> [AIM OF THE EXERCISE]: Please repeat exactly the lines from the one containing "720x810 pixels. How" through the last line of the records below, both included, and leave out any pictures.

> [SOURCE MATERIAL]:

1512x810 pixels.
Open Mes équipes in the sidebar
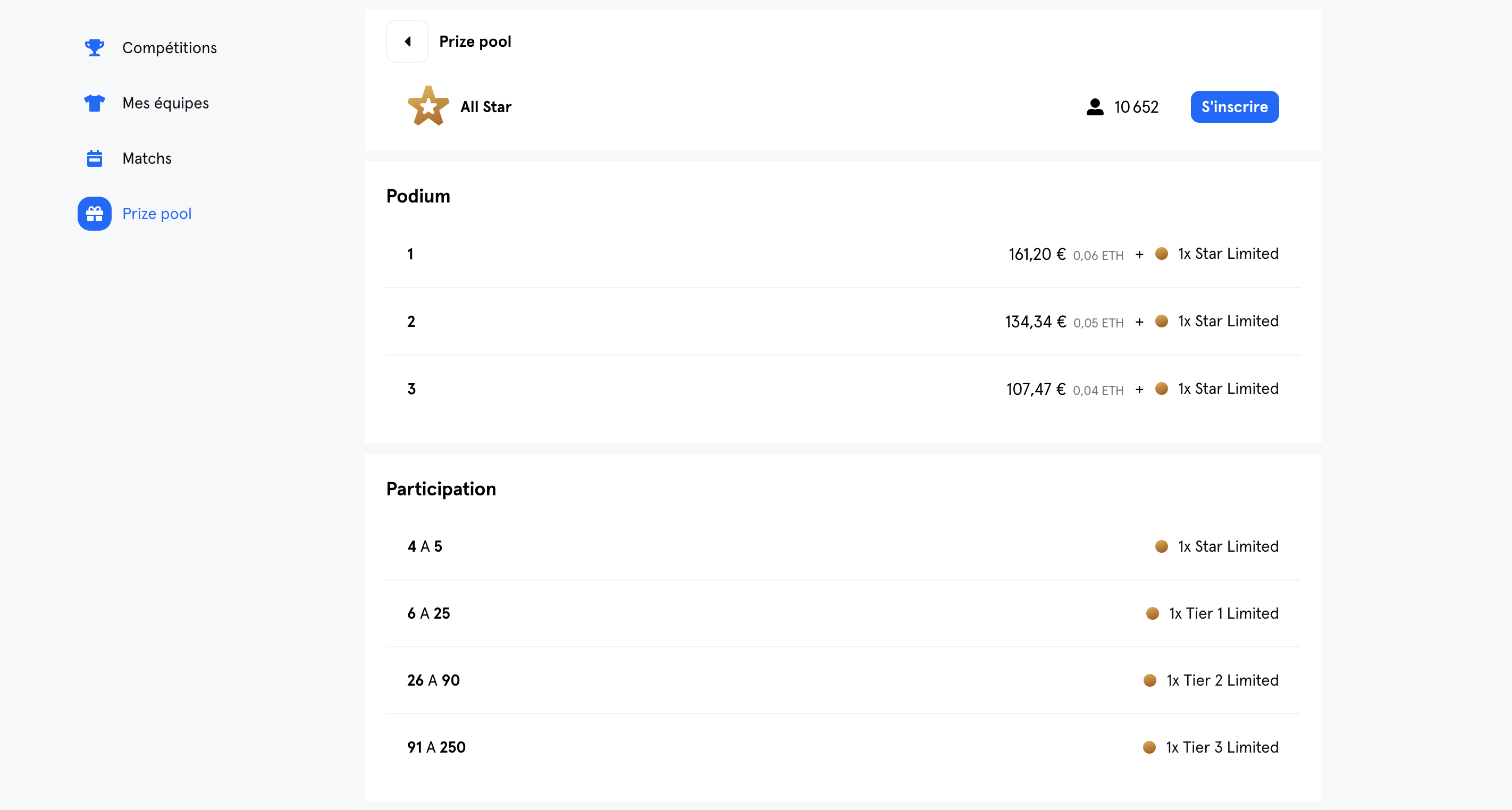click(x=165, y=103)
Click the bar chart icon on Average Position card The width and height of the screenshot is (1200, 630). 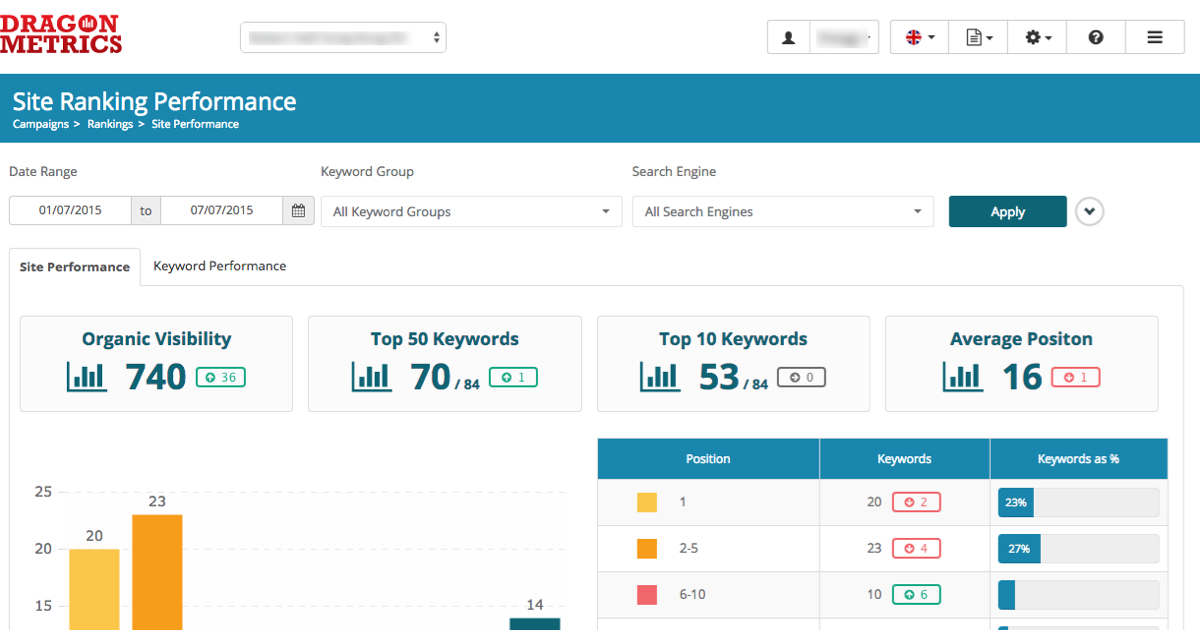pyautogui.click(x=962, y=378)
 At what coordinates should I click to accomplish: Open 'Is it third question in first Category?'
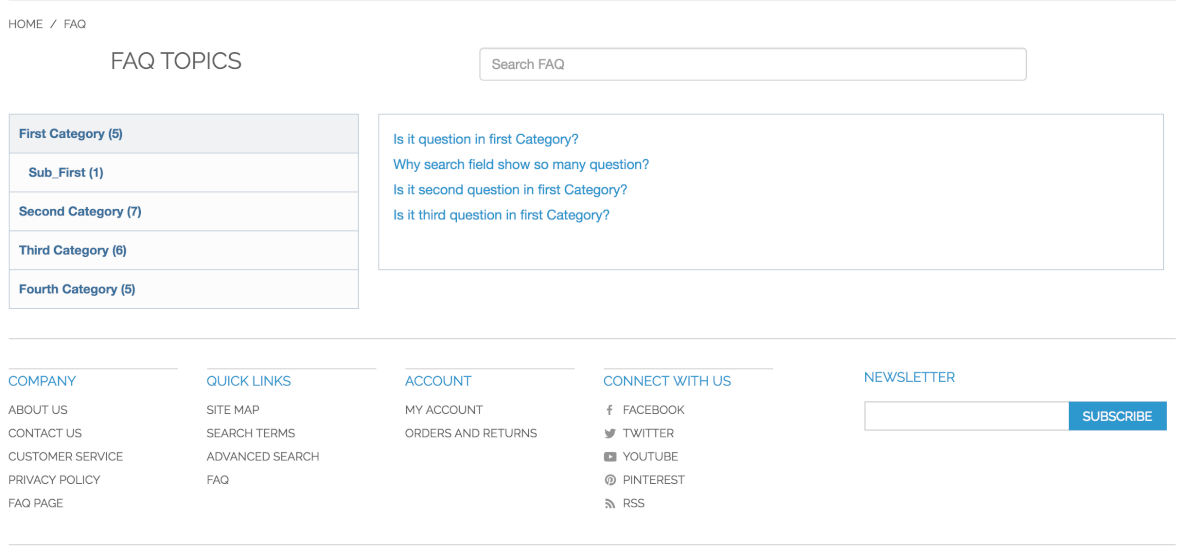501,215
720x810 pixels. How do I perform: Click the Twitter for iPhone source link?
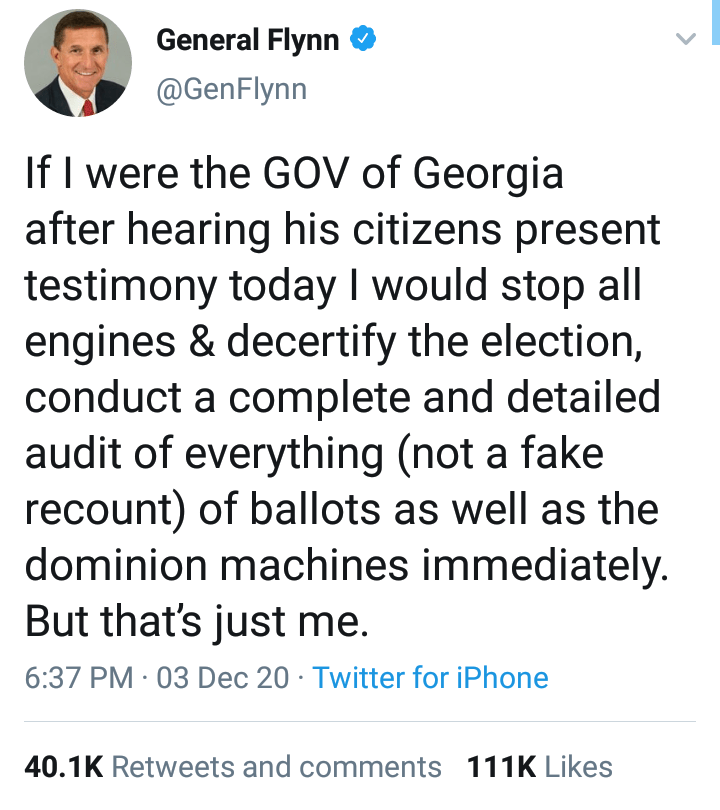pyautogui.click(x=430, y=678)
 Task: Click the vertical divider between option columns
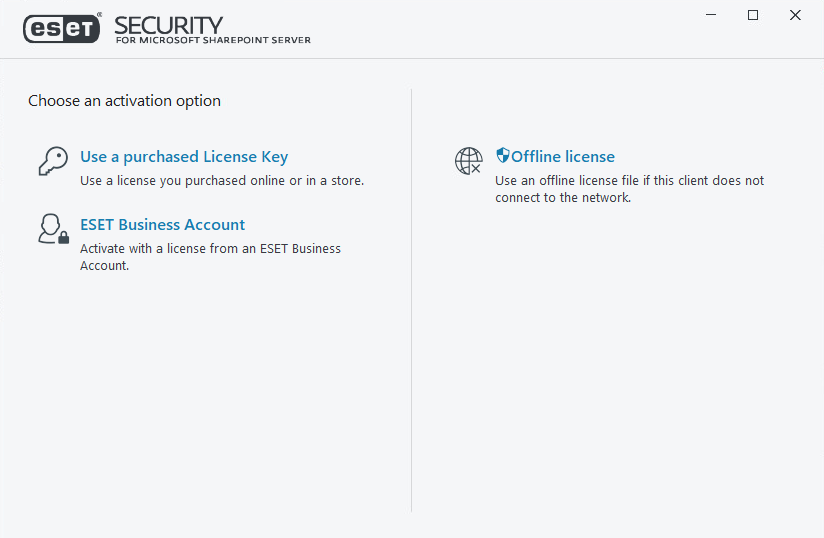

> [SOLUTION TO THIS PROBLEM]:
720x810 pixels. How do I perform: Click the Twitter for iPhone source link?
pyautogui.click(x=430, y=678)
 Task: Click the vertical divider between option columns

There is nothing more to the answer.